We develop a measure of "useful information" that we call computational depth as the difference of two different Kolmogorov complexity measures. We believe our measure is simpler and cleaner than previous definitions. We also get many interesting applications, including:

- We develop a notion of shallow sets that generalizes sparse and random sets, and show that any computable set reducible to a shallow set has small circuits.

- We show that an algorithm is polynomial-time on average for all "reasonable" distributions if and only for all inputs x, the algorithm runs in time exponential in the depth of x.

We also discuss other results on depth and some future directions.

This work is based on the two papers below: L. Antunes, L. Fortnow, and D. van Melkebeek. Computational depth. In Proceedings of the 16th IEEE Conference on Computational Complexity, pages 266-273. IEEE, New York, 2001.

L. Antunes, L. Fortnow, and V. Vinodchandran. Computational depth vs. average polynomial time. Technical Report 2001-097, NEC Research Institute, 2001.

Improved Results for Stackelberg Scheduling Strategies

We continue the study initiated by Roughgarden on Stackelberg Scheduling Strategies. We are given a set of m independent parallel machines or equivalently a set of m parallel edges on which certain flow has to be sent. Each edge e is endowed with a latency function. The setting is that of a non-cooperative game: players choose edges so as minimize their individual latencies. Additionally, there is a single player (a leader) who controls a fixed fraction of the total flow.
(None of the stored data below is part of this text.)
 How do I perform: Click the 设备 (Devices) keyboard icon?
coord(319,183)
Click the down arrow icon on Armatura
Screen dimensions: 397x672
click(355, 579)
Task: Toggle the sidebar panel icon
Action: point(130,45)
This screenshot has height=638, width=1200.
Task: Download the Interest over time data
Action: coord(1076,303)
The goal is to find a strategy for the leader (i.e. an assignment of flow to individual links) such that the selfish users react so as to minimize the total latency of the system.

We devise a fully polynomial approximate scheme to compute a flow assignment, so that the cost of the induced equilibrium is within a $1+\epsilon$ factor of the optimum Stackelberg strategy, for any given $\epsilon$.

We then consider a two round Stackelberg strategy. In this strategy, the game consists of three rounds: a move by the leader followed by the moves of all the followers followed again by a move by the leader who possibly reassigns some of the flows. We show that this always dominates the one round scheme, and for some classes of latency functions, is guaranteed to be closer to the global social optimum. It is easy to see that more than 2 rounds do not help.

A 3/2 ratio approximation algorithm for augmenting the edge-connectivity of a graph from 1 to 2

We consider the following 2-ECST problem: given a connected graph G=(V,E) and an additional edge set E_A \subseteq V^2, find a minimum size subset of edges F of E_A such that (V, E \cup F) is 2-edge connected. As the 2-edge-connected components of G form a tree, it follows that by contracting these components, one may assume that G is a tree. Hence, the 2-ECST Problem is equivalent to the Tree Augmentation Problem (TAP) defined as follows. The input consists of a tree T(V,E) and a set of links E_A \subseteq V^2. The goal is to find a smallest subset F \subseteq E_A such that G(V, E \cup F) is 2-edge connected. This problem is NP-hard. For a long time, 2 was the best approximation ratio known. Recently, Nagamochi reported a (1.875+epsilon)-approximation algorithm. We give a new algorithm with a better approximation ratio of 3/2 and a practical running time. Our analysis is based on amortized local ratio.